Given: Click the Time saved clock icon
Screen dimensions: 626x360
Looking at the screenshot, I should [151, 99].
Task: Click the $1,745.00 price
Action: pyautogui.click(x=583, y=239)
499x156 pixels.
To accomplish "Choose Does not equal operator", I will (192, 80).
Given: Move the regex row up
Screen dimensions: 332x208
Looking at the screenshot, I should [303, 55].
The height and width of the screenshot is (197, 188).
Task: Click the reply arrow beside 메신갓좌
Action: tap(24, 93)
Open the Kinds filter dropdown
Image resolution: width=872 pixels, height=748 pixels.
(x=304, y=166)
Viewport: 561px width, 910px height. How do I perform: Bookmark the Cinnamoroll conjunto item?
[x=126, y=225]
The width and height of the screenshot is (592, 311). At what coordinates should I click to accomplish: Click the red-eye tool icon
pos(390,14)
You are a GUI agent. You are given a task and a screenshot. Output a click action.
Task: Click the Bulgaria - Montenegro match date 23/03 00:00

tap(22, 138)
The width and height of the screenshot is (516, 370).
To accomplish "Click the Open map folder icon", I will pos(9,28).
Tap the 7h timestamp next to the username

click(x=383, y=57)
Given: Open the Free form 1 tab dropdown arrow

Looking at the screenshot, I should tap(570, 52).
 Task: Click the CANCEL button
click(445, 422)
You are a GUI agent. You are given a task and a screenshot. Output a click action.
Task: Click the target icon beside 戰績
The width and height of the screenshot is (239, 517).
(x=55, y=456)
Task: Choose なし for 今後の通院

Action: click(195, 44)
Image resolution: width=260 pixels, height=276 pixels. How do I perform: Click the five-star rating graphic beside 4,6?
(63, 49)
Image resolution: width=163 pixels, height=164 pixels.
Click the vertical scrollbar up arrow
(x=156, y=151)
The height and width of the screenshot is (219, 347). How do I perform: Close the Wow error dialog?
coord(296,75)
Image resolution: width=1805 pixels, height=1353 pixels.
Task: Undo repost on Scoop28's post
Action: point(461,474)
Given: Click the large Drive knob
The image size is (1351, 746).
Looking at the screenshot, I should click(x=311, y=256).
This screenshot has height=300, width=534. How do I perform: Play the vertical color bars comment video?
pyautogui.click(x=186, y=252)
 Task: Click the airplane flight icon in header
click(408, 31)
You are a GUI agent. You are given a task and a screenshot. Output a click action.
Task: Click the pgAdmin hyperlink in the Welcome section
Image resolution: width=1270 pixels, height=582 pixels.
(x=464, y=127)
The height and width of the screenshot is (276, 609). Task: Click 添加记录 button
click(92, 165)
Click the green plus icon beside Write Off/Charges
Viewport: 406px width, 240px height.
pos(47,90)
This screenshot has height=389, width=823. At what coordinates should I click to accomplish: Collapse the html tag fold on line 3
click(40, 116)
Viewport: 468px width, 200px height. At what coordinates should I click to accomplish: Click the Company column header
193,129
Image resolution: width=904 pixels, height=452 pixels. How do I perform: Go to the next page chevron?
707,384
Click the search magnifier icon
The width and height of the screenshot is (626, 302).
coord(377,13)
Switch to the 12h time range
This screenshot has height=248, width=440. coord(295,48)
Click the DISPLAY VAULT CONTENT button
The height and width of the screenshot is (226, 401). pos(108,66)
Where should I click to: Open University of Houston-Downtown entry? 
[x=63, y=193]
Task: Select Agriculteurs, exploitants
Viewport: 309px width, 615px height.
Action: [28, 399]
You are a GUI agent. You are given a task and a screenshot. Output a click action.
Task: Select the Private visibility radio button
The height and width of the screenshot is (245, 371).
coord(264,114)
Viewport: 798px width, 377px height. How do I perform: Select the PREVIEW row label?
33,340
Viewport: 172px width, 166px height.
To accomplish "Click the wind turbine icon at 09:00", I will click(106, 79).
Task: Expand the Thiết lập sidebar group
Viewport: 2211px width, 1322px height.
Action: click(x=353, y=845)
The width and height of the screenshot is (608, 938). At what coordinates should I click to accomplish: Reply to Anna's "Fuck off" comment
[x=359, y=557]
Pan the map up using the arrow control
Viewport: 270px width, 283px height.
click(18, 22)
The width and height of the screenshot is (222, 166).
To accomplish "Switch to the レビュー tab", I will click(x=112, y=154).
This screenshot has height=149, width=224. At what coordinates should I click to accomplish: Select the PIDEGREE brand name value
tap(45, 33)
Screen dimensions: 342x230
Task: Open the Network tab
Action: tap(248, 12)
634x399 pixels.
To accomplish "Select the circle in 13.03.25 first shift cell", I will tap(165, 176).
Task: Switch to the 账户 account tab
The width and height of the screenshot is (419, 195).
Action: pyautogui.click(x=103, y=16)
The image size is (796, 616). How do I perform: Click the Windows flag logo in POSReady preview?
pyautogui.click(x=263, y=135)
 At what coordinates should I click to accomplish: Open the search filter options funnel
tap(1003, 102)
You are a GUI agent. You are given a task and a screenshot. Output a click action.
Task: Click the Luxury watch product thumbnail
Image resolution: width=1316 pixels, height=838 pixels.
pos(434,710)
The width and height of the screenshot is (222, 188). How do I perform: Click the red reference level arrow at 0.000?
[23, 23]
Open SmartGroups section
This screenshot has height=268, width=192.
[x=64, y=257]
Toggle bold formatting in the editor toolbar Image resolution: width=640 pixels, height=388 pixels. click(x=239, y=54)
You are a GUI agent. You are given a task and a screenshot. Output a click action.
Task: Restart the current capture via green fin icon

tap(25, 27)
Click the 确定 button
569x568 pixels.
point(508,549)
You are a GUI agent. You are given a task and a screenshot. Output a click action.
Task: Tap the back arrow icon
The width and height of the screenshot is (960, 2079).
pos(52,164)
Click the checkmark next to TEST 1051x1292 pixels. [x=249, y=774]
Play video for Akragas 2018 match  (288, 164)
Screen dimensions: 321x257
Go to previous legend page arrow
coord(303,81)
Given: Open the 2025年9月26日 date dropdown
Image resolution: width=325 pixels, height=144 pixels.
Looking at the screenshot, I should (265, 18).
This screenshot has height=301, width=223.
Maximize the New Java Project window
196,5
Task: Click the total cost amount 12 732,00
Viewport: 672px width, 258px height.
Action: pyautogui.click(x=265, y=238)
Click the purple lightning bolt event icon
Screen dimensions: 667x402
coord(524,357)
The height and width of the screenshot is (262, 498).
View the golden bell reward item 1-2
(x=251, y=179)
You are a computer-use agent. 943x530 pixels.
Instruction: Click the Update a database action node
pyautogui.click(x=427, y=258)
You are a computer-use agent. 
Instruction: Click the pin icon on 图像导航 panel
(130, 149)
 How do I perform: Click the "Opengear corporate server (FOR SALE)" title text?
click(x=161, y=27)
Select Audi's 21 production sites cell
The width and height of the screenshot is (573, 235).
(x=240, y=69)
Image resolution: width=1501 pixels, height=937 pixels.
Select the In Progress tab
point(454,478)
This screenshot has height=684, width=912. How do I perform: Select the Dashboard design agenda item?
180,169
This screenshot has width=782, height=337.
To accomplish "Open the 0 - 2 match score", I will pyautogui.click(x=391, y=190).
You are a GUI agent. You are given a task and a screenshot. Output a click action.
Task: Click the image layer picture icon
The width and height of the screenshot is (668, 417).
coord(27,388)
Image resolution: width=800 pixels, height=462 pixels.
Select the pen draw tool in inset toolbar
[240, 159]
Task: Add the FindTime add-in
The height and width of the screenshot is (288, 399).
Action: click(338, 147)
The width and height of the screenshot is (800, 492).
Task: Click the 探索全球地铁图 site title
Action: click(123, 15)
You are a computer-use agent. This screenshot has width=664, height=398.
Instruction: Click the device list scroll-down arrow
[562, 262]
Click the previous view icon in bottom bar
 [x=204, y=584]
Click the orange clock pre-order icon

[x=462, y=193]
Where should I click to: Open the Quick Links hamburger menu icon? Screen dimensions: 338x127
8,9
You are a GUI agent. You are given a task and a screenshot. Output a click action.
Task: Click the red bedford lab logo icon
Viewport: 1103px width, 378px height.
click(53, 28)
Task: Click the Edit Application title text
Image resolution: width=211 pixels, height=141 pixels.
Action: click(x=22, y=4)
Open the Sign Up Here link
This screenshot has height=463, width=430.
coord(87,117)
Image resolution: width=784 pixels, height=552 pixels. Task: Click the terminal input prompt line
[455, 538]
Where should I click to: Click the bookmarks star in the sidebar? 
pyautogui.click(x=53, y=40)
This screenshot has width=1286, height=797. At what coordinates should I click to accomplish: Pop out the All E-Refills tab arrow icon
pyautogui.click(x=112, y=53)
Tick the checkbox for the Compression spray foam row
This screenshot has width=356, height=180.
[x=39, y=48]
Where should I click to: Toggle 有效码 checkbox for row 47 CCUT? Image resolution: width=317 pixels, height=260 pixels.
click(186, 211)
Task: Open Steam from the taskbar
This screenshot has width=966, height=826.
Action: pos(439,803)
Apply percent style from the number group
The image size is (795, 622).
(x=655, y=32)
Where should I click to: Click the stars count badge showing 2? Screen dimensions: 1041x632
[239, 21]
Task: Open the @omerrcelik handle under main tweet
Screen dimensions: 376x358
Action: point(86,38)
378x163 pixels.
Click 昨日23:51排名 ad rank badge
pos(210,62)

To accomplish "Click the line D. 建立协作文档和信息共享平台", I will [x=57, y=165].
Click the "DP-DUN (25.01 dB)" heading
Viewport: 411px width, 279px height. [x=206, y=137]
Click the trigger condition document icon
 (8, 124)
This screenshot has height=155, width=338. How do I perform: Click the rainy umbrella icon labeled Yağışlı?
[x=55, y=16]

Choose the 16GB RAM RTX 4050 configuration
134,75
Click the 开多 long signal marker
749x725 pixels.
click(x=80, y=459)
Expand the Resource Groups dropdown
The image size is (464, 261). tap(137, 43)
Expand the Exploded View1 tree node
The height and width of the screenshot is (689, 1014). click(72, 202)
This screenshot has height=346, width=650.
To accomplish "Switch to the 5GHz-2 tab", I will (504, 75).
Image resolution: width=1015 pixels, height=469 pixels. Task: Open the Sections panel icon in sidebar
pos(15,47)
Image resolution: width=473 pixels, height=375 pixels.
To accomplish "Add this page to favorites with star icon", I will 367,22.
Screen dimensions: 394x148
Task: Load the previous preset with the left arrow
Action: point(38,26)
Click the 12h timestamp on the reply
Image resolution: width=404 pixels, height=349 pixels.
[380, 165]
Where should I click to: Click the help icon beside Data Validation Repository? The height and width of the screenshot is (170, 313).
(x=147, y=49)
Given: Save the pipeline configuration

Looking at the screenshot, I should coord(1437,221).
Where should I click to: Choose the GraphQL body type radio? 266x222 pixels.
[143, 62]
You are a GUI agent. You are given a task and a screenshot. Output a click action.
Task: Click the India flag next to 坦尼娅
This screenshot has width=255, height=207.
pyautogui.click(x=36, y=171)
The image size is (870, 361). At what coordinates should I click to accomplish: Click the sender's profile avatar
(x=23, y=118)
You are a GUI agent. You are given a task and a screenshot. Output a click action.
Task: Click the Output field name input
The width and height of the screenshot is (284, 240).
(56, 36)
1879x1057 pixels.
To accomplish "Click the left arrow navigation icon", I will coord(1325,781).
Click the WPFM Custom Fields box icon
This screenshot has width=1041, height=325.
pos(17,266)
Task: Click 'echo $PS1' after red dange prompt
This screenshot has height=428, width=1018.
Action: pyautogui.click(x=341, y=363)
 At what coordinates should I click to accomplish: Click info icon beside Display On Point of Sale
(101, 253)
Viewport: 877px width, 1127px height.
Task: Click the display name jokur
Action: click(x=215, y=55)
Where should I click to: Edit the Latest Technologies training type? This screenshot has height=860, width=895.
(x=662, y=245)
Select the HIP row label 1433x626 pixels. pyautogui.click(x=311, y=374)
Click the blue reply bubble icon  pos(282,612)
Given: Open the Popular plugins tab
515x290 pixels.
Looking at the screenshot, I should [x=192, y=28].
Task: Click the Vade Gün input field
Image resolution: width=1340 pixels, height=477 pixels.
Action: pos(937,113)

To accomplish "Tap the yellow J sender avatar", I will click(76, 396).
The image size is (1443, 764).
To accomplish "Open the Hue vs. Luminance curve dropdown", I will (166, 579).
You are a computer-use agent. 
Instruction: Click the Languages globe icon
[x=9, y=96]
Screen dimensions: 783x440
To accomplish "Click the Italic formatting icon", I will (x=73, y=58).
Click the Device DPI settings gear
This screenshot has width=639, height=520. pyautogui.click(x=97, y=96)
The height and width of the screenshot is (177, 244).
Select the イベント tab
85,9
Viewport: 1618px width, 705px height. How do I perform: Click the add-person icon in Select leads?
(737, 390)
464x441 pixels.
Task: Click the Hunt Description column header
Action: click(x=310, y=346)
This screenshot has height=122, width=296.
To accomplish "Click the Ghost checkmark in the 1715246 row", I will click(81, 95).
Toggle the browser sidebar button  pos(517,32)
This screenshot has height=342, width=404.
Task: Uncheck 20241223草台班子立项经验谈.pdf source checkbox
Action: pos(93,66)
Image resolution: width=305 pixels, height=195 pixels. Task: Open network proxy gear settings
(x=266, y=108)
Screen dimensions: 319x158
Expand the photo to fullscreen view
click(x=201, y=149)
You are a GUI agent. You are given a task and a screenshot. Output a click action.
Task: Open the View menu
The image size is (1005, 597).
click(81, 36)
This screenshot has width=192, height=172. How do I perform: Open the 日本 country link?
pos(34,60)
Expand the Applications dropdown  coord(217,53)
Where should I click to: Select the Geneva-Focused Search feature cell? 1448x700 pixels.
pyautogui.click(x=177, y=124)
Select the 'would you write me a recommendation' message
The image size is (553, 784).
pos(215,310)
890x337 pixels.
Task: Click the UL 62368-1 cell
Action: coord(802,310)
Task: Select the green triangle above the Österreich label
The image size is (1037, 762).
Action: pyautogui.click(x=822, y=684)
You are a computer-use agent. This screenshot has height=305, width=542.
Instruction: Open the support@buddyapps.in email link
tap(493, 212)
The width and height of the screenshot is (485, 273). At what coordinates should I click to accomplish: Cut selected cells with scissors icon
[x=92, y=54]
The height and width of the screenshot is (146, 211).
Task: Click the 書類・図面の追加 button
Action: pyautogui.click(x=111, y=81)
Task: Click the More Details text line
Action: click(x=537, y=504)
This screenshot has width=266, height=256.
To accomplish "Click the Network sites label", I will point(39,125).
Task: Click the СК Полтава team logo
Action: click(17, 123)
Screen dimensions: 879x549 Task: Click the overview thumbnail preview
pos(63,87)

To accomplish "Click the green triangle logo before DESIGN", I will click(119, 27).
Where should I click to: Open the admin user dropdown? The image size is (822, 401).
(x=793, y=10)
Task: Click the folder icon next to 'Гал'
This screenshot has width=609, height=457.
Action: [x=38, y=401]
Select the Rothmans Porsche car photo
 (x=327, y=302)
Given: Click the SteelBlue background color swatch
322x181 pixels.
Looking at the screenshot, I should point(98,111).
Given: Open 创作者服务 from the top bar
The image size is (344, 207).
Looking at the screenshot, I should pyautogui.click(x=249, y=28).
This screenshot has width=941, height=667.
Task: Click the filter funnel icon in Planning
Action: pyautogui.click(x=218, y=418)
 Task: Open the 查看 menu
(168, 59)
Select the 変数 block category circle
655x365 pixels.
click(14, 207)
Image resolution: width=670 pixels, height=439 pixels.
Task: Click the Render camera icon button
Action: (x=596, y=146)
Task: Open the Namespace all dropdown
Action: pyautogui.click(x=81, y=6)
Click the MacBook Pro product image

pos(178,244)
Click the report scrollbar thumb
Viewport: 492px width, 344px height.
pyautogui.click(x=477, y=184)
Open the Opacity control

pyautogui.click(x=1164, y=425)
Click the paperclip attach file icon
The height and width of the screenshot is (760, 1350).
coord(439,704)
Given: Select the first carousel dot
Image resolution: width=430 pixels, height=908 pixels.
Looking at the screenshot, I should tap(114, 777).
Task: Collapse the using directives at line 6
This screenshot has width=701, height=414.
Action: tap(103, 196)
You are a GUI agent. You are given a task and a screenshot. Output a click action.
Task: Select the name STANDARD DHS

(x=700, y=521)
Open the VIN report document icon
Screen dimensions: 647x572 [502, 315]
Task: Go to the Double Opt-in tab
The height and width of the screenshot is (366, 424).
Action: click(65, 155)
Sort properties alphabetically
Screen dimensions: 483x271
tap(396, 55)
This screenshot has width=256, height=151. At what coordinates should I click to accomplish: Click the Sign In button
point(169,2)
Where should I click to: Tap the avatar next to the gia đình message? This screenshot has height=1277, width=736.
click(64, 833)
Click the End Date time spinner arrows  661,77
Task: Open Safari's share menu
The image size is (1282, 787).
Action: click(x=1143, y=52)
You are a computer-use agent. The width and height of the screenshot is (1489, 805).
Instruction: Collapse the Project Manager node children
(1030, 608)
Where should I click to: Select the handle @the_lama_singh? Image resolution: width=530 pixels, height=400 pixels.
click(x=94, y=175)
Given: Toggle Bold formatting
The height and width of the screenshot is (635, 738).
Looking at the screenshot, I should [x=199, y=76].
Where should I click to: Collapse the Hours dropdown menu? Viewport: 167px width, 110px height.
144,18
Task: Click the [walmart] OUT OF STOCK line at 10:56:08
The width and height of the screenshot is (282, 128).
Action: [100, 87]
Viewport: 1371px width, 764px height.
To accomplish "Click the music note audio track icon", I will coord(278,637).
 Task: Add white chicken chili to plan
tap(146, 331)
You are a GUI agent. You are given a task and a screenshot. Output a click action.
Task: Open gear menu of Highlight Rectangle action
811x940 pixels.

* [Exercise details]
Copy the lines above exactly, from the very first through the one containing "Given: Move the regex row up", and include no other line.

* [Solution to this task]
Given: Click the Time saved clock icon
Screen dimensions: 626x360
Looking at the screenshot, I should [151, 99].
Task: Click the $1,745.00 price
Action: pyautogui.click(x=583, y=239)
499x156 pixels.
To accomplish "Choose Does not equal operator", I will (192, 80).
Given: Move the regex row up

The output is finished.